PARTS OF THE EXERCISE =>
a: Reproduce the passage of the Ad Rank article from "5 Questions About" up to and including "your time back.".
b: According to Google's definition quoted in the Ad Rank article, what two things is ad rank used to determine?
c: Translate this sentence from the Ad Rank article into Spanish: "Therefore, it’s entirely possible that an ad for one of your keywords will show up in position #1 at the top of the page for one user’s search and in a different position for another’s."

5 Questions About Ad Rank You Need Answers To Right Now

Ryan Moothart

You know those blog posts that attempt to answer questions about something you’re keenly interested in, but then the first 80% of them beat around the bush until they actually provide the insights you’re looking for (if at all)?

This isn’t one of those posts. Neither you or I are interested in wasting a few minutes of your life only to be let down wishing you could get your time back.

Paid search. Google Ads. Ad Rank. You have questions. We’re going to answer them. No fluff. No bullsh*t. Here you go.

1. What Is Ad Rank?

Google defines ad rank as “a value that’s used to determine your ad position and whether your ads will show at all.” Your ad rank is the result of any given paid search auction and is compared to those of your competitors to determine if and where on the SERP your ad will show in relation to these competitors.

2. How Is Ad Rank Calculated?

According to Google, ad rank is calculated using several factors, including your maximum CPC bid amount (and whether or not that meets a minimum threshold), your auction-time quality score, the context of a user’s search, and your enabled ad extensions. Your ad rank is also recalculated each time an ad is eligible for and competes in an auction. Therefore, it’s entirely possible that an ad for one of your keywords will show up in position #1 at the top of the page for one user’s search and in a different position for another’s.

EXTRACTED INFORMATION =>
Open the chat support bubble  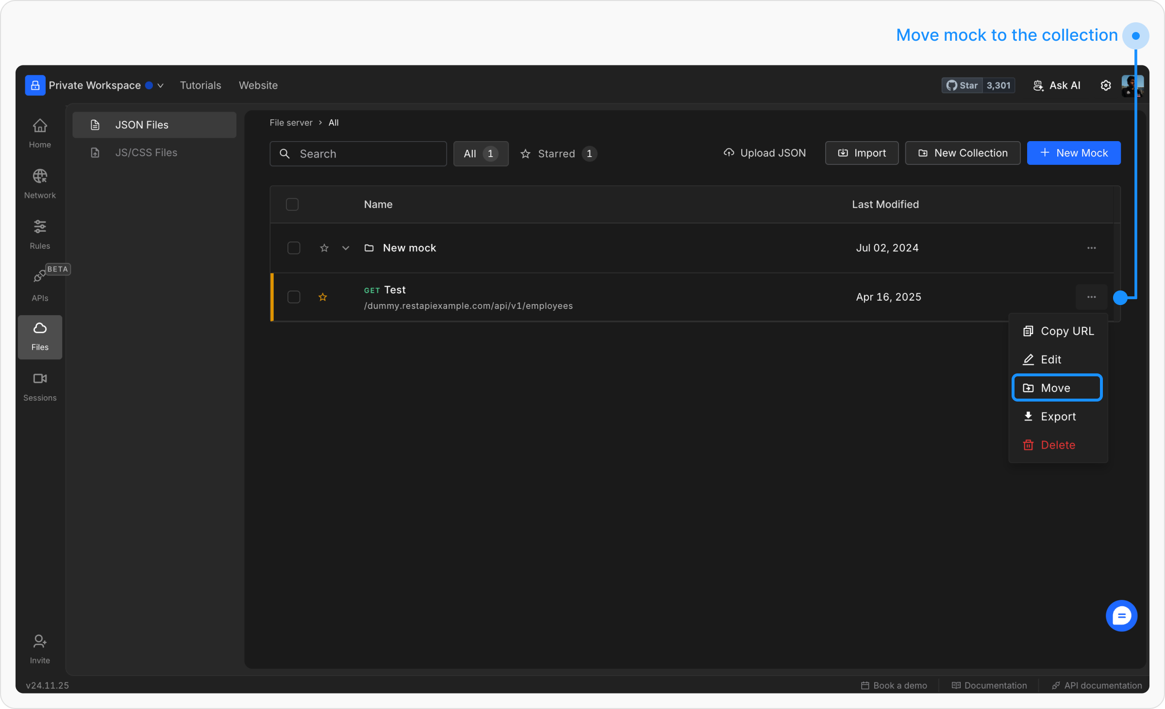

==

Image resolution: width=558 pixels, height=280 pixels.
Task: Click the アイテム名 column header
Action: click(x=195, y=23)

THE RESPONSES =>
a:
5 Questions About Ad Rank You Need Answers To Right Now

Ryan Moothart

You know those blog posts that attempt to answer questions about something you’re keenly interested in, but then the first 80% of them beat around the bush until they actually provide the insights you’re looking for (if at all)?

This isn’t one of those posts. Neither you or I are interested in wasting a few minutes of your life only to be let down wishing you could get your time back.

b: Your ad position and whether your ads will show at all.

c: Por lo tanto, es totalmente posible que un anuncio de una de sus palabras clave aparezca en la posición n.º 1 en la parte superior de la página para la búsqueda de un usuario y en una posición diferente para la de otro.